Quel salaire dans une startup tech ?

Du CEO au junior, la jeune entreprise Buffer vient de publier tous les chiffres liés à la rémunération des salariés…

Buffer, une startups qui propose aux entreprises des outils pour améliorer l’engagement sur les réseaux sociaux a publié l’ensemble des salaires de ses employés. Dans une optique d’accroissement de la transparence, la start-up a mis en place plusieurs actions :

  • la publication des chiffres clés : chiffre d’affaires, nombre d’utilisateurs…
  • des rapports mensuels de progression de l’entreprise (service client, performance du blog, évolution du business…)
  • la possibilité d’accéder en interne à tous les emails envoyés entre les salariés
  • la publication des améliorations personnelles au sein de l’entreprise…

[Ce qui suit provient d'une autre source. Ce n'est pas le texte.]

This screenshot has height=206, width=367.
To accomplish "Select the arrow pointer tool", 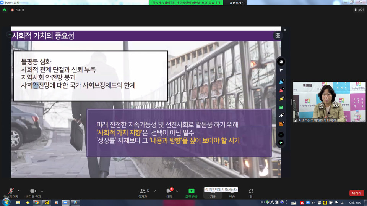I will coord(281,71).
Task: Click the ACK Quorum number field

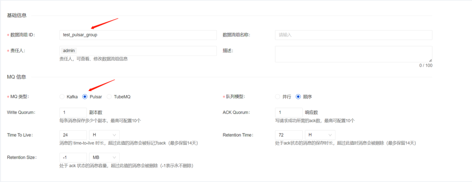Action: pos(288,112)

Et enfin, la mise à disposition publique de la formule de calcul du salaire de chacun dans la startup, et les montants associés. L’initiative a été vivement saluée sur le blog Buffer ainsi que sur les réseaux sociaux.

Lorsqu’on sait que les entrepreneurs ne peuvent souvent pas se payer avant deux ans, il est intéressant de voir comment une start-up de près de 1,2 millions d’utilisateurs et qui a levé $400 000 en 2011 gère la transparence sur le sujet tabou du salaire. Bel exemple encore rare aujourd’hui…

Un exemple de formule pour le calcul du salaire dans une startup

salaire-startup

Le site Internet Quartz qui a repris la news et réalisé un graphique intéressant présentant les salaires chez Buffer.

Le salaire dans une startup est-il attractif ?

Alors que plusieurs articles ont parus à propos de la rémunération des employés dans les startups, beaucoup avancent que l’objectif premier d’une embauche en startup n’est pas le salaire, mais l’expérience… La multiplicité des tâches confiées à chacun et l’ambiance de travail font d’un passage en start-up une expérience intéressante et très formatrice.

Maddyness a ainsi interviewé plusieurs CEO de startups en juin 2013. Sont mises en avant les multiples possibilités pour rémunérer ses premiers salariés. En France, l’actionnariat (l’association des salariés au capital de l’entreprise) semble moins développé qu’outre- mer, et l’embauche massive de stagiaires est plus que plébiscitée. Moins coûteux que des salariés pour les entreprises, les stagiaires en start-up bénéficient souvent de fortes responsabilités.